Dive Central Raja Ampat
An archipelago of 1,500 islands at the heart of the Coral Triangle, where migration corridors bring mantas, turtles and cetaceans through the Dampier Strait, walking sharks hunt the shallows at night, and a single dive at Cape Kri has logged more fish species than anywhere else on earth.
Raja Ampat holds over 600 species of hard coral - approximately 75 per cent of all known to science. The Dampier Strait carries the Indonesian Throughflow between the Pacific and Indian Oceans, sustaining the reef biodiversity and migration corridors that define diving here.
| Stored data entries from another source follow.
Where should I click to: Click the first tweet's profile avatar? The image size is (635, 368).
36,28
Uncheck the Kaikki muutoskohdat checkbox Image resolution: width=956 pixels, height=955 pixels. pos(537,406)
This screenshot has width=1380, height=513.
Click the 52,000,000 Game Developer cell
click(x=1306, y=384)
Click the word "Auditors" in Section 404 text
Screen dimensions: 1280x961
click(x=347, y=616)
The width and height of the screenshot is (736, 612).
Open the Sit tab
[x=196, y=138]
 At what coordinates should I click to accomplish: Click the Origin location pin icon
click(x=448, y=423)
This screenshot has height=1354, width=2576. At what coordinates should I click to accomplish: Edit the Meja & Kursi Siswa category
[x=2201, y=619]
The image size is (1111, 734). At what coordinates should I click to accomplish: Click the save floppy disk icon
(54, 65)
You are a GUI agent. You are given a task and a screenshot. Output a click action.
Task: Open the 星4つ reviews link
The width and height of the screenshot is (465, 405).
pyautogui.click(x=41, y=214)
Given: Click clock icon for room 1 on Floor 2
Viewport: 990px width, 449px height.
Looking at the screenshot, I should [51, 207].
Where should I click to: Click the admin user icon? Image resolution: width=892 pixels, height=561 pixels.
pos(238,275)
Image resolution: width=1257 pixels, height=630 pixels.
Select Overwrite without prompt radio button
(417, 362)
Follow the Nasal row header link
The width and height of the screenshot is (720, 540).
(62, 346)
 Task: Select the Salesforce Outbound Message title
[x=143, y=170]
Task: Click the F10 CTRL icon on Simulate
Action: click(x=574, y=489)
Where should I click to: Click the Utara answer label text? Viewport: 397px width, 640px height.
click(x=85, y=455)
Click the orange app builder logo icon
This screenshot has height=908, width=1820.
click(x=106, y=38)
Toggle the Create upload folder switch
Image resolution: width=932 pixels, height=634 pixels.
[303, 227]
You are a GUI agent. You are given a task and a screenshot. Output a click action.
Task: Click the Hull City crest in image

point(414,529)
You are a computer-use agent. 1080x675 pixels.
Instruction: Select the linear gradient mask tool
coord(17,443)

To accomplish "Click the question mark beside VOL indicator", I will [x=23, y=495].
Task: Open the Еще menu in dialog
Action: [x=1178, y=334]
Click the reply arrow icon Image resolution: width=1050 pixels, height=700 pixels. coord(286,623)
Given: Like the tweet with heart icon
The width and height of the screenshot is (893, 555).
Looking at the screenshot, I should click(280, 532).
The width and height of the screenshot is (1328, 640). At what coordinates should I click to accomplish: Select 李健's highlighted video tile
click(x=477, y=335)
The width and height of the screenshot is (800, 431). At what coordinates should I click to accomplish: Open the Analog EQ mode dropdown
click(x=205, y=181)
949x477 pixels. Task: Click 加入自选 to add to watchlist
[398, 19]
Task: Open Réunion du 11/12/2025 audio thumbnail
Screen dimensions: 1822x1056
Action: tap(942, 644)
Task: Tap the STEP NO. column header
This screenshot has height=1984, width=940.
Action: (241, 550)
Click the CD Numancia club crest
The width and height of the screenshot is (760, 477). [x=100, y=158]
Cape Kri holds the documented world record for fish species on a single dive: 374, above a reef flat that also functions as a decades-long juvenile blacktip reef shark nursery. Manta cleaning stations at Manta Sandy and Manta Ridge sit on a known migration corridor, with peak concentrations from November to March. After dark, the shallow reef at Batu Lima becomes active hunting ground for the Raja Ampat Epaulette Shark - which walks across the seabed on its pectoral fins. Batanta Island adds volcanic black sand muck diving; the Fam Islands add the finest hard coral gardens in the region.
October to April offers the calmest conditions and best visibility. The central Dampier Strait remains accessible year-round.